It's time for action

The US Food and Drug Administration has failed to approve a single reduced-harm nicotine product in the past year, despite having unveiled a new ‘roadmap’ in July 2017 that emphasized the role such products can play in reducing tobacco-related illness, according to a piece by Michelle Minton at cei.org.
‘That lapse does a huge disservice to millions of smokers who could benefit from switching from cigarettes to a far less harmful product,’ Minton said.
‘A year ago, the FDA claimed it would balance regulation against encouraging the development of harm-reducing products. But with each passing week it’s become clear that the biggest roadblock on the path to tobacco harm reduction is the agency’s own cumbersome product approval process.’
Minton pointed out that it would be easy for the FDA to encourage the development of less harmful nicotine products for smokers. The market already provided alternatives in the form of e-cigarettes, smokeless tobacco, and heat-not-burn devices, she said. All that was needed to make these products available and viable as smoking cessation tools was for the FDA to establish a regulatory structure that made it easier and cheaper for manufacturers to earn FDA approval to sell the products and advertise them as being of lower risk than combustible cigarettes.
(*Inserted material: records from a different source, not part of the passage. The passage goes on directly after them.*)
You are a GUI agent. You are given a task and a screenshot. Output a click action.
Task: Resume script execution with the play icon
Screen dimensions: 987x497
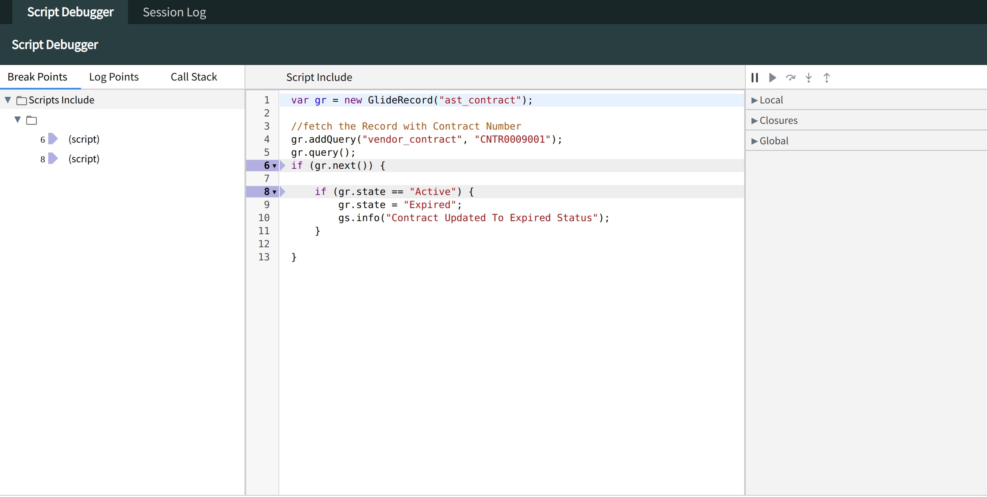coord(772,77)
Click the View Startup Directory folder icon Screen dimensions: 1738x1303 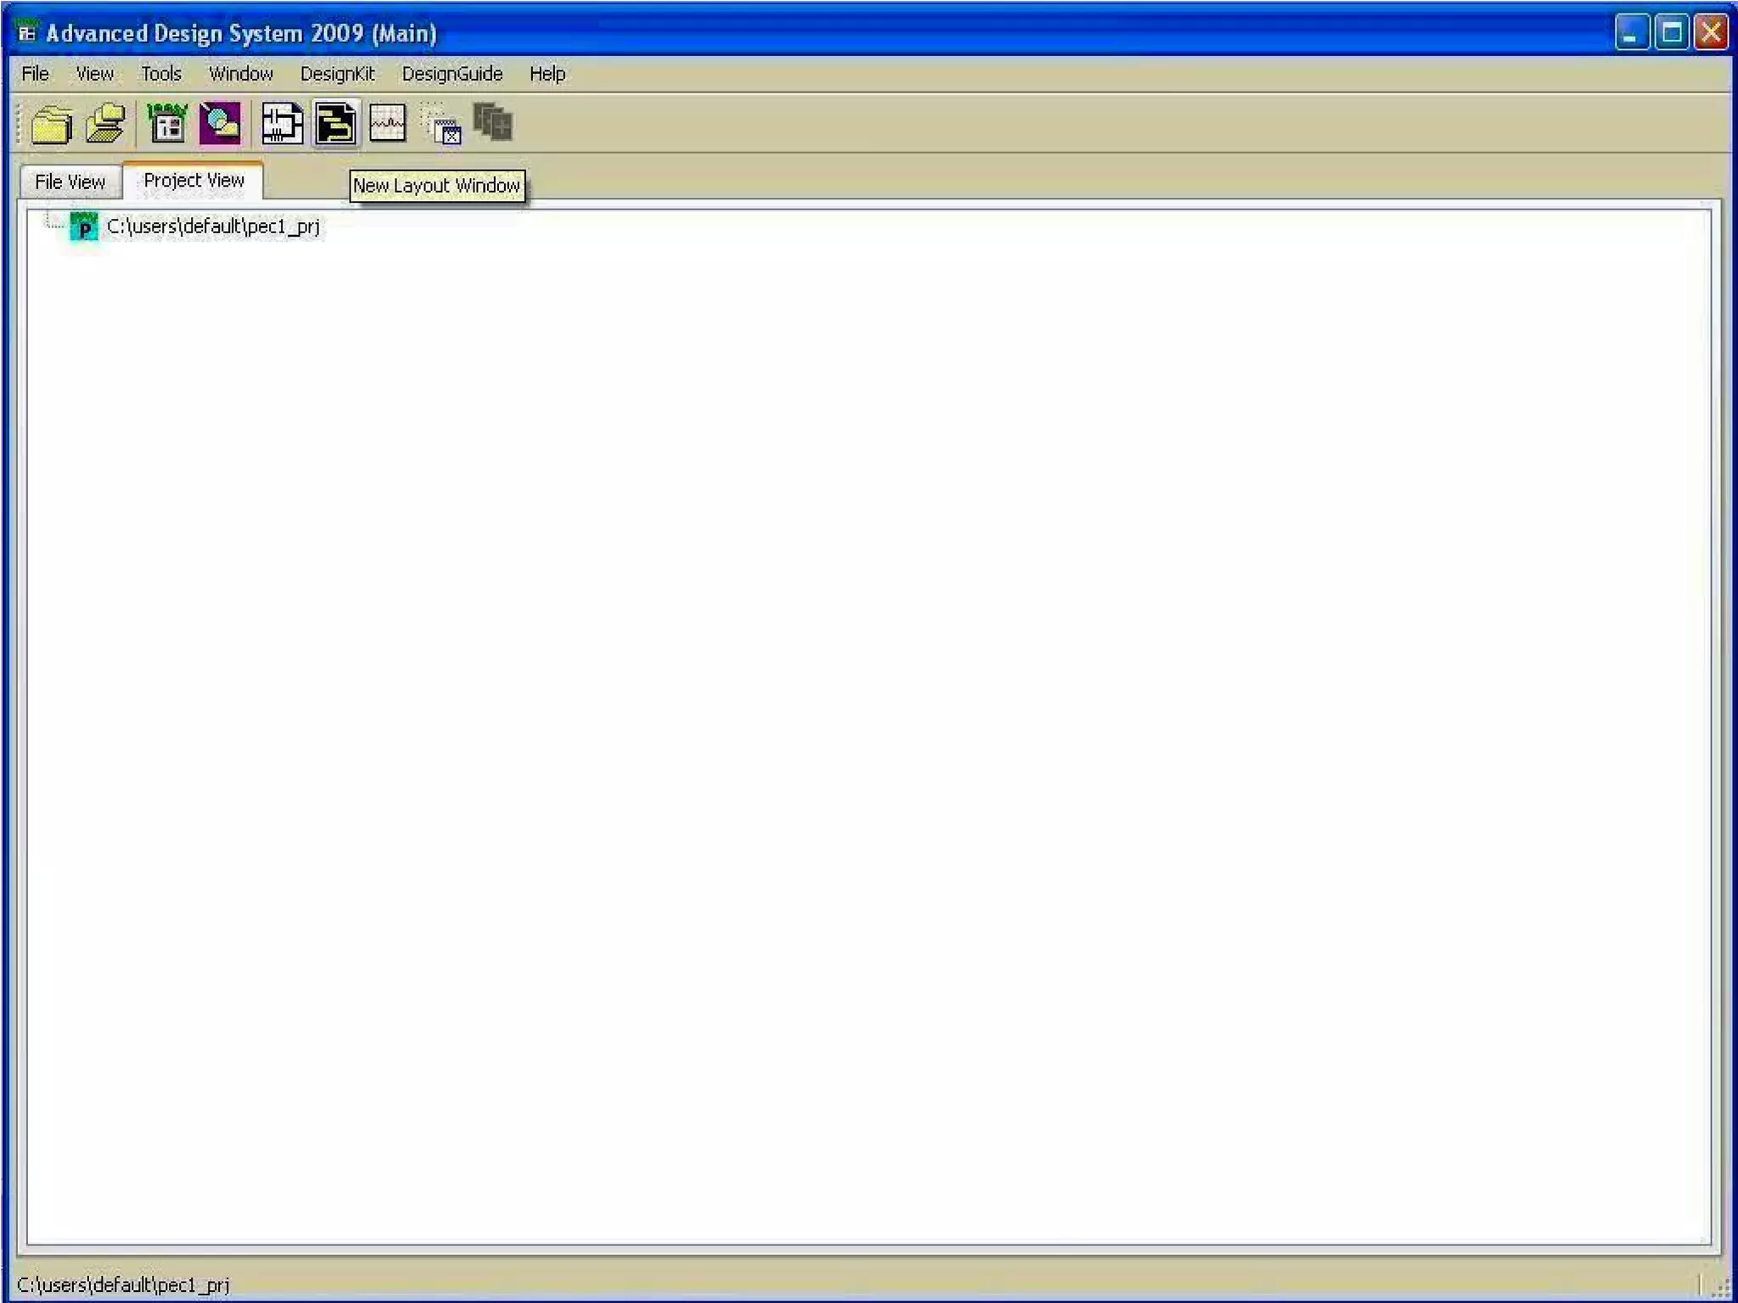[x=52, y=125]

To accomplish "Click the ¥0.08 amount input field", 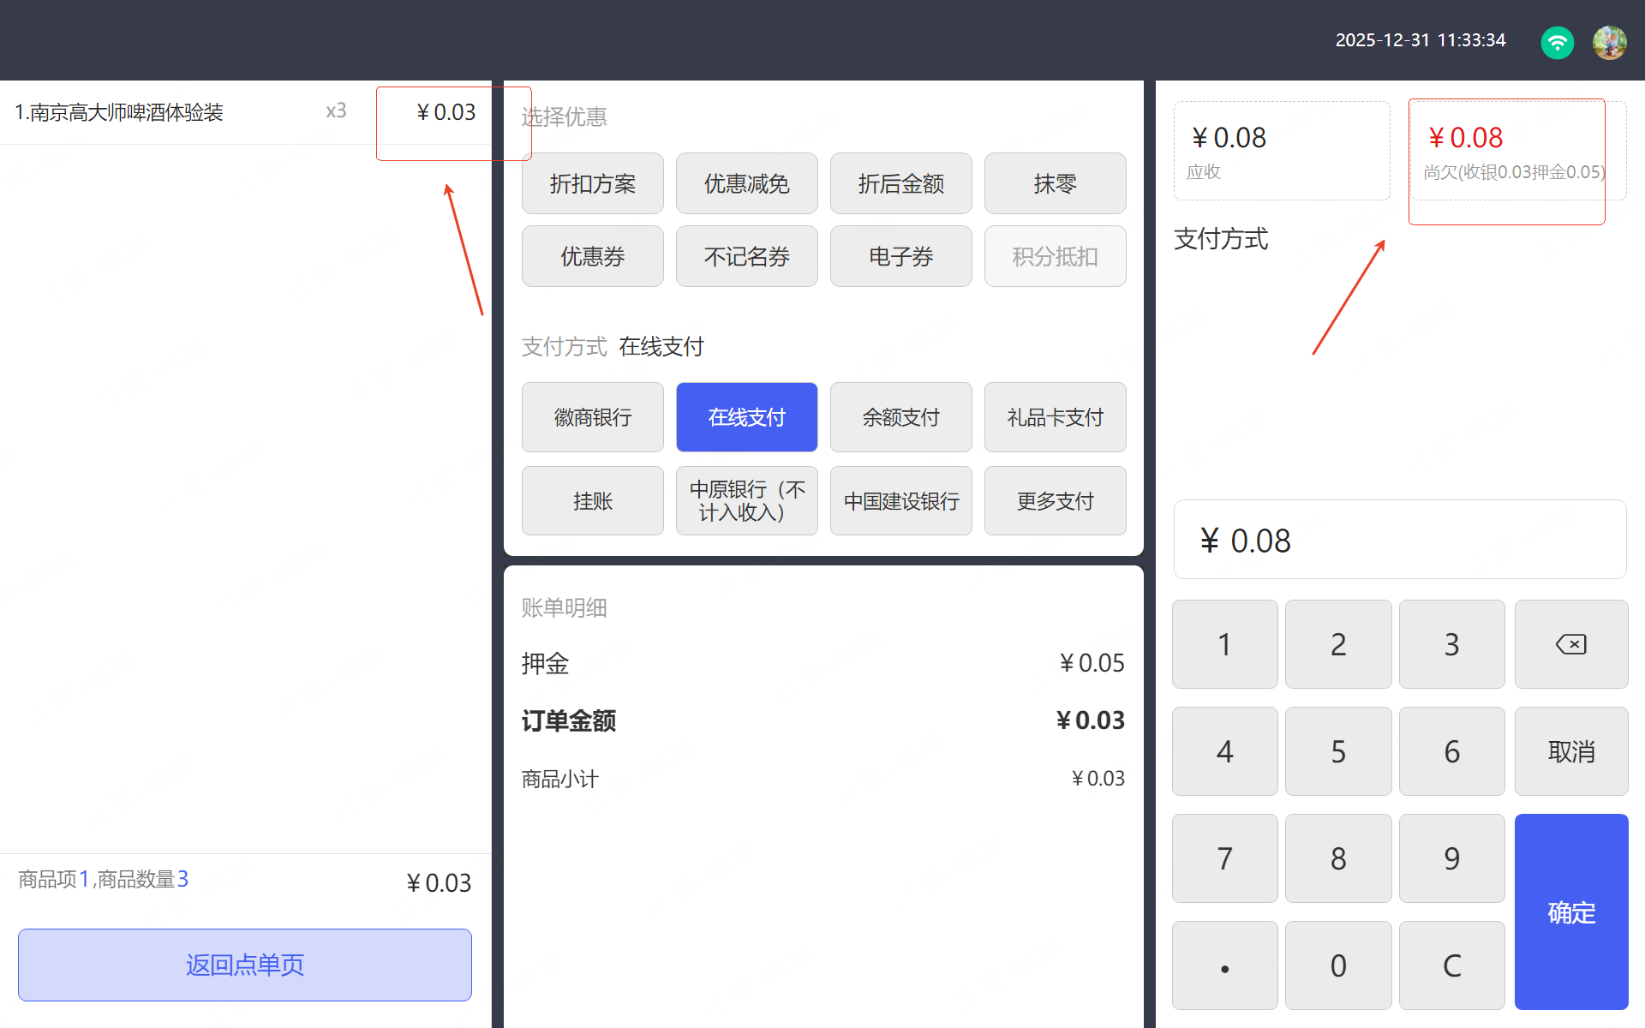I will pyautogui.click(x=1399, y=541).
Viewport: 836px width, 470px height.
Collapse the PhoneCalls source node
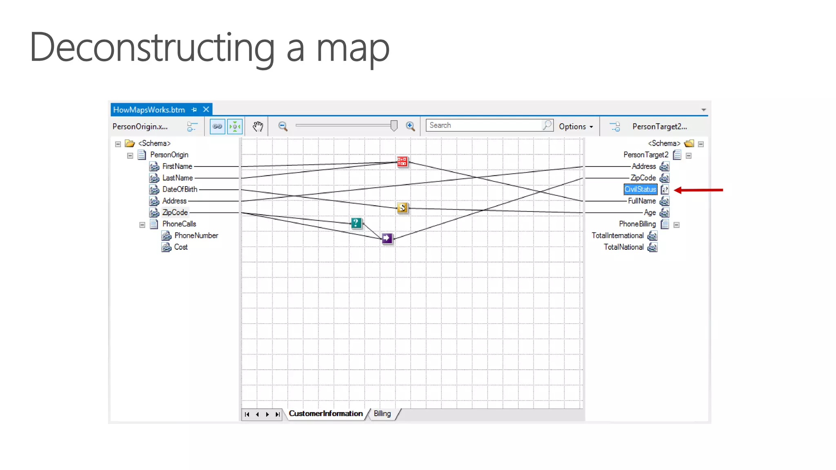coord(142,225)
But the FDA seemed to have done nothing to reform its pre-market tobacco approval gauntlet. During the past two years, the agency had received 367 premarket tobacco applications, which are required for the products to be sold legally in the US. None had been approved. The agency had received also 35 Modified Risk Tobacco Product applications (MRTP), which would allow tobacco products to be advertised as lower risk. The agency had not approved any such application, ever.
Minton pointed out that snus had helped Sweden get its smoking rate down to five percent, lower by far than any other EU nation and the US; and, as a result, Sweden had one of the lowest incidences of lung cancer and oral cancers in the EU.
While snus could be sold in the US, it could not be advertised as being of lower risk than cigarettes, even though it was. Consequently, US consumers saw little reason to switch from smoking to smokeless tobacco.
So far, the FDA had considered MRTPs from several snus companies, including Swedish Match, which submitted an application in 2014 and was denied two and half years later. Currently, R.J. Reynolds, which submitted an MRTP in March 2017, was still waiting on a decision from the FDA.
[In December 2016, the FDA announced a partial ruling offering Swedish Match two years to submit an amended application, and TR understands that the company is finalizing its amendment and plans to submit it soon.]